Wymarzona ucieczka do nikąd
Coraz częściej zamożne osoby, znudzone rywalizacyjnym stylem życia, decydują się na radykalną zmianę codzienności. Są miejsca, w których wyścig szczurów i problemy społeczeństwa konsumpcyjnego nie istnieją.

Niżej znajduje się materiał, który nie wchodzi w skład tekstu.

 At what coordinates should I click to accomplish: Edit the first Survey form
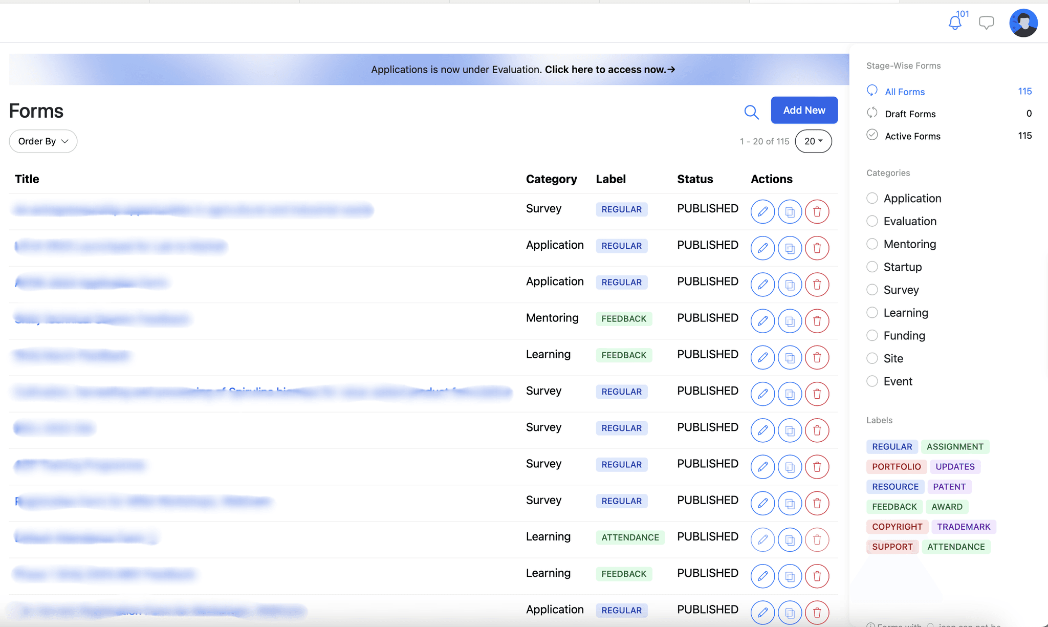(x=762, y=211)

Co jakiś czas docierają do nas sygnały nie tylko o milionerach, którzy korzystają ze swojej fortuny, odcięci od świata i dawnych zwyczajów. Zdarzają się również osoby, które większość majątku rozdają na rozmaite cele, a sami postanawiają zacząć wszystko od nowa. Wszak w pewnym momencie satysfakcja z kolejnych zer na koncie robi się coraz mniejsza, a nadmiar pieniędzy prowadzi do rozkapryszenia, zagubienia, a nawet degeneracji. Dla niektórych przychodzi wtedy moment refleksji. Wbrew pozorom, zdarza się to nie tak rzadko – zwłaszcza w państwach wysoko rozwiniętych, w których mieszka sporo zamożnych ludzi. Porzucają oni swe imponujące posiadłości, zamykając za sobą po raz ostatni eleganckie drzwi.

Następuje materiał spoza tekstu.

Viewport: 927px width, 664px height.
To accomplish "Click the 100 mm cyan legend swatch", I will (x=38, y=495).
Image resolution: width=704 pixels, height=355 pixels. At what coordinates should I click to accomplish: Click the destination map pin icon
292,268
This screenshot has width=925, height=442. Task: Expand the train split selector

Tam, dokąd wyruszają wspomnieni jegomoście, nie potrzebne są wysokie ogrodzenia, bramy automatyczne, czy zbrojone okna. Z reguły zbędne są również rolety i żaluzje oraz wszelkie inne osłony. Nie ma po prostu nikogo, kto mógłby ich podglądać. Na terenie Polski najlepszym przykładem takich miejsc są chyba Bieszczady. Cisza, spokój oraz szansa że przez kilka godzin marszu nie spotka się ani jednego człowieka. Znacznie łatwiej o podobne klimaty za granicą. Przed kilkunastoma laty bardzo modna stała się np. Islandia oraz pozostałe państwa skandynawskie. Tam komfort życia, czyste powietrze
i życzliwe nastawienie rdzennych mieszkańców są niezwykle kuszące. Po przeciwnej stronie globu pustelnicy doskonale odnajdują się przede wszystkim na bezkresnych obszarach Australii.